Andrade lembrou que 6% dos recursos hídricos que o país recebe são originários de países vizinhos, que possuem diferentes políticas de conservação. “Os agricultores do Brasil sabem que as reservas de água são o maior patrimônio que possuem”, asseverou. Segundo ele, 12% das reservas de água do continente estão no país. O leque nacional de preocupações em torno do tem é amplo, informou Andrade. O governo trabalha para aumentar a área irrigada, modernizar o transporte, conservar e melhorar a qualidade dos recursos hídricos para a produção de alimentos. 

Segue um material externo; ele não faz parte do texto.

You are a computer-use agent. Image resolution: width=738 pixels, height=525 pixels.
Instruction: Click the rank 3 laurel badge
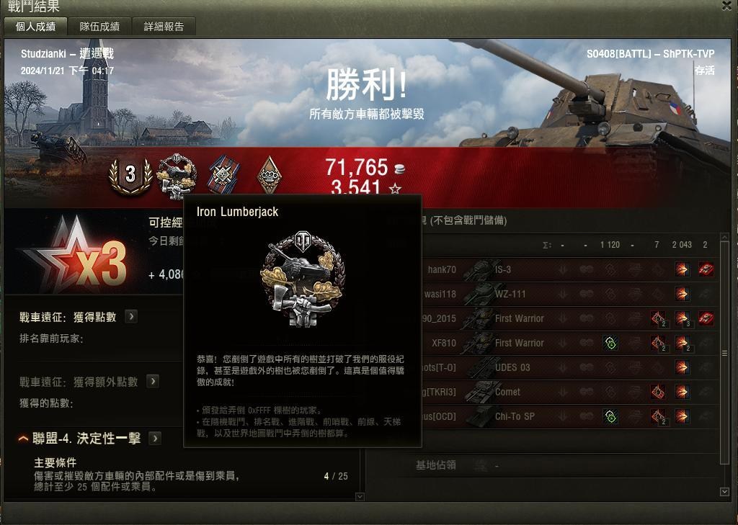click(x=130, y=176)
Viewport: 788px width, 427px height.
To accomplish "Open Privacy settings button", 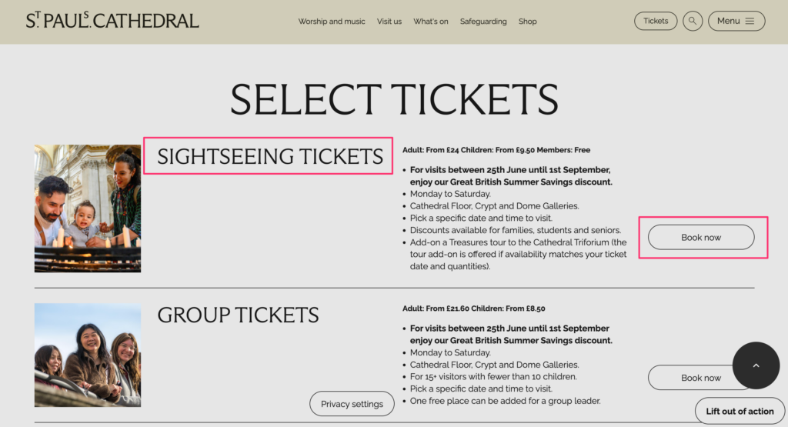I will coord(352,404).
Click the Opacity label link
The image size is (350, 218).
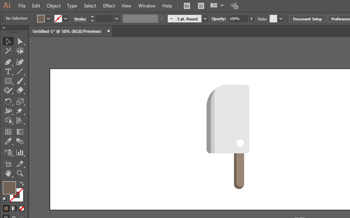click(x=218, y=19)
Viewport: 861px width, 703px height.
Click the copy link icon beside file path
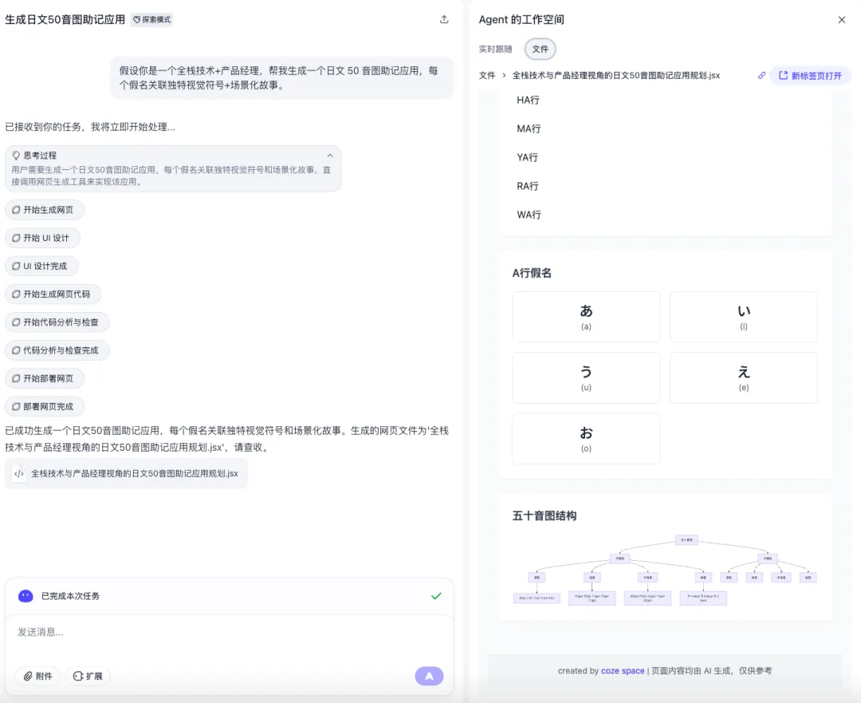[x=761, y=76]
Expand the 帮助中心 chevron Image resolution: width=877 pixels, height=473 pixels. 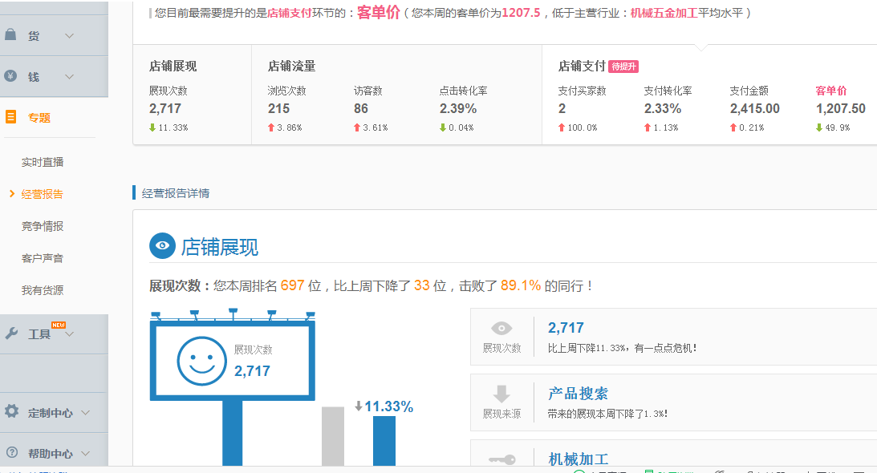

O ministro brasileiro reafirmou que o Brasil está disposto a seguir apoiando e pondo à disposição de todo o mundo o conhecimento agrícola que possui. Ele destacou a atuação da Empresa Brasileira de Pesquisa Agropecuária e Abastecimento (Embrapa), “um orgulho nacional”, que faz pesquisa com sementes tropicais e estudos do solo. “Não queremos apenas produzir alimentos, mas também combater a fome no mundo. Por isso, o país continuará contribuindo com as Américas e com o IICA para conservar quantitativa e qualitativamente a água no continente”, concluiu.